Every ETH0 is backed 1-to-1 by wstETH — Lido's wrapped staked ETH. This article shows what that means in practice and why it matters.
The short version
1 ETH0 = 1 wstETH in the vault. You can redeem at any time and receive your wstETH back.
Because wstETH is an ETH-denominated yield-bearing token, your ETH0 balance tracks ETH closely and grows in ETH terms as the underlying Lido validators earn staking rewards.
What is wstETH?
wstETH stands for "wrapped staked ETH" — it is a tokenized form of ETH that is staked with Lido, a liquid staking provider. Key facts:
Property | Value |
Asset | wstETH (ERC-20) |
Issuer | Lido Finance |
Underlying | ETH staked with Lido validators |
Native yield | ~3.0–3.5% APR |
Redeemability | Convert to stETH, then withdraw ETH via Lido (or swap on markets) |
TVL | One of the largest liquid staking tokens in DeFi |
When you hold wstETH, your balance stays constant but the amount of ETH per wstETH slowly increases over time.
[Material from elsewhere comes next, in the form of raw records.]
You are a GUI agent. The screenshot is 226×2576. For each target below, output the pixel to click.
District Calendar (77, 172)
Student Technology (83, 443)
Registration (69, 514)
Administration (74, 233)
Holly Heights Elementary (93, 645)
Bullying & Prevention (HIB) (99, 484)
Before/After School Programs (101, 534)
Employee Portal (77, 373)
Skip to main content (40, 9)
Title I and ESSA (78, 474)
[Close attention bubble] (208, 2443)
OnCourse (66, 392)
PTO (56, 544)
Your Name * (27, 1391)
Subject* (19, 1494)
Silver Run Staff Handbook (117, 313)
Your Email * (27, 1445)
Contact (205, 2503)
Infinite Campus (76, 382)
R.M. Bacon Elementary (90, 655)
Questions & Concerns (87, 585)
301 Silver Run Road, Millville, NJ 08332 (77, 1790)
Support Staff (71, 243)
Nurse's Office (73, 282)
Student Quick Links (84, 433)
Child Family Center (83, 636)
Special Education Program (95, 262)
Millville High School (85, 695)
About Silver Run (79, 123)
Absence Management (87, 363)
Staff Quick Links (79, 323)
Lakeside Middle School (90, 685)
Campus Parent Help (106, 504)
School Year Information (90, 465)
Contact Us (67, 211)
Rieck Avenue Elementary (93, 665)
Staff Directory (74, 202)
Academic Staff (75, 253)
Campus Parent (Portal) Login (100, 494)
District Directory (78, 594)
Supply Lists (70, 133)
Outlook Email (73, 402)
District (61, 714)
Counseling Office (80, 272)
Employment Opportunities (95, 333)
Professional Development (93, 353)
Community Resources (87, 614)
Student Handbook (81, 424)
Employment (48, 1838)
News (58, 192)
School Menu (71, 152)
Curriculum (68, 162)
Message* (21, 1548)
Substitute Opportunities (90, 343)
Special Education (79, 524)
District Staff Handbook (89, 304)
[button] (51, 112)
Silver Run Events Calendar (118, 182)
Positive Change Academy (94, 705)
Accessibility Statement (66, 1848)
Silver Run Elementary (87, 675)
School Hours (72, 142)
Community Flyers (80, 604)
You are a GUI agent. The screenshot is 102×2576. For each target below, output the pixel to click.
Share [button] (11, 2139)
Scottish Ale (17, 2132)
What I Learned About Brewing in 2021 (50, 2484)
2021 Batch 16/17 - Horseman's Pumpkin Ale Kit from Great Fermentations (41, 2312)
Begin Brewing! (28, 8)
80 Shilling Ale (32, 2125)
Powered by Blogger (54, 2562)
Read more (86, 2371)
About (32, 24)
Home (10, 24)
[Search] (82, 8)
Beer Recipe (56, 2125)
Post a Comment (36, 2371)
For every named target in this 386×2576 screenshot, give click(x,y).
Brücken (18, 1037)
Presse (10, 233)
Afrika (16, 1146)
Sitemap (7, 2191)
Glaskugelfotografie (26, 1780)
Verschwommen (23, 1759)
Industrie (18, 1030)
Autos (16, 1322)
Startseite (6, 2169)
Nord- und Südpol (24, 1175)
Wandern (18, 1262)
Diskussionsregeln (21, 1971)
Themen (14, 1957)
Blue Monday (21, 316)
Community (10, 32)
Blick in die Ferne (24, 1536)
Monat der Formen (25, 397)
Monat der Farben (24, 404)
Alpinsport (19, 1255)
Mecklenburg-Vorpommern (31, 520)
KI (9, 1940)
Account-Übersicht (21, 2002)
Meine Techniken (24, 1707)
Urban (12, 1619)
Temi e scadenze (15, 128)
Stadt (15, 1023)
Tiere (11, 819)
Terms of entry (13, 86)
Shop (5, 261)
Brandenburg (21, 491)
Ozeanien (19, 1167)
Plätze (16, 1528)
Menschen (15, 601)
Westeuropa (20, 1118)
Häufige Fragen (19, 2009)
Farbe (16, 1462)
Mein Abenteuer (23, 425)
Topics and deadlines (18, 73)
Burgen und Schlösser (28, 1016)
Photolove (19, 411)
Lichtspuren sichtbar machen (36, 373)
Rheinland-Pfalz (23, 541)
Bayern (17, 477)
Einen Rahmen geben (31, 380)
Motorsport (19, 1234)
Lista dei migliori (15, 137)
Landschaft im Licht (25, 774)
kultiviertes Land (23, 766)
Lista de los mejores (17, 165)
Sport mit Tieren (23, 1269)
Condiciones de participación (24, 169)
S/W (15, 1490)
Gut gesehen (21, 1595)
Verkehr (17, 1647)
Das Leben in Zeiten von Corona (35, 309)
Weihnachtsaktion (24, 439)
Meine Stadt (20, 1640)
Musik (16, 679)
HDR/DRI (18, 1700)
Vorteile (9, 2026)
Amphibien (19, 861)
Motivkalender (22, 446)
That accrued value is the staking yield.
Why Lido
Lido is chosen as the collateral provider for ETH0 because it is the largest, most liquid, and most battle-tested liquid staking protocol on Ethereum. Advantages:
Scale — billions of dollars in wstETH, deep liquidity across many markets
Security — extensive audit history, long track record
Composability — wstETH is accepted as collateral on major DeFi platforms
Validator diversification — Lido stakes through a large set of validators, reducing the impact of any single validator failure
How the 1:1 works
When you deposit wstETH, you receive ETH0 at a rate that reflects the current wstETH ↔ ETH exchange rate. As time passes and wstETH accumulates staking yield, 1 wstETH becomes worth slightly more than 1 ETH. Your ETH0 balance reflects this — 1 ETH0 tracks approximately 1 ETH, and the staking yield is captured in the underlying backing.
Redemption works in the opposite direction: 1 ETH0 gives you back 1 wstETH (subject to a small protocol fee and gas).
How to verify the backing
In the app — a real-time display of the wstETH reserves on the ETH0 page
On-chain — the wstETH balance held by the ETH0 collateral contract is public
In the docs — docs.usual.money tracks the live composition
The risks to watch
Risk | What it means |
Lido slashing | If Lido validators are slashed, wstETH loses a small amount of ETH value. Historically rare but possible. |
Lido smart contract risk | Lido contracts must work correctly. Lido is one of the most audited protocols in DeFi. |
Usual smart contract risk | The Usual ETH0 contracts must work correctly. 20+ audits have been performed. |
ETH market risk | ETH0 is ETH exposure. If ETH falls, your ETH0 balance falls in dollar terms. |
wstETH market peg | Rarely, wstETH can trade at a discount to its NAV on DEXs during stress events. |
Note: ETH0 exposes you to two protocol layers: Lido (for staking) and Usual (for the ETH0 wrapper). This is extra risk compared to holding ETH directly. In exchange, you get the USUAL coupon on top of the native staking yield.
Technical note (for DeFi users): The ETH0 contract holds wstETH as its only collateral type, in contrast to USD0 which holds multiple RWA collateral tokens. The redemption path calls into the wstETH contract to release the underlying token. The exchange rate used internally comes from Lido's on-chain stEthPerToken function. See the docs for the exact backing logic and the wstETH address.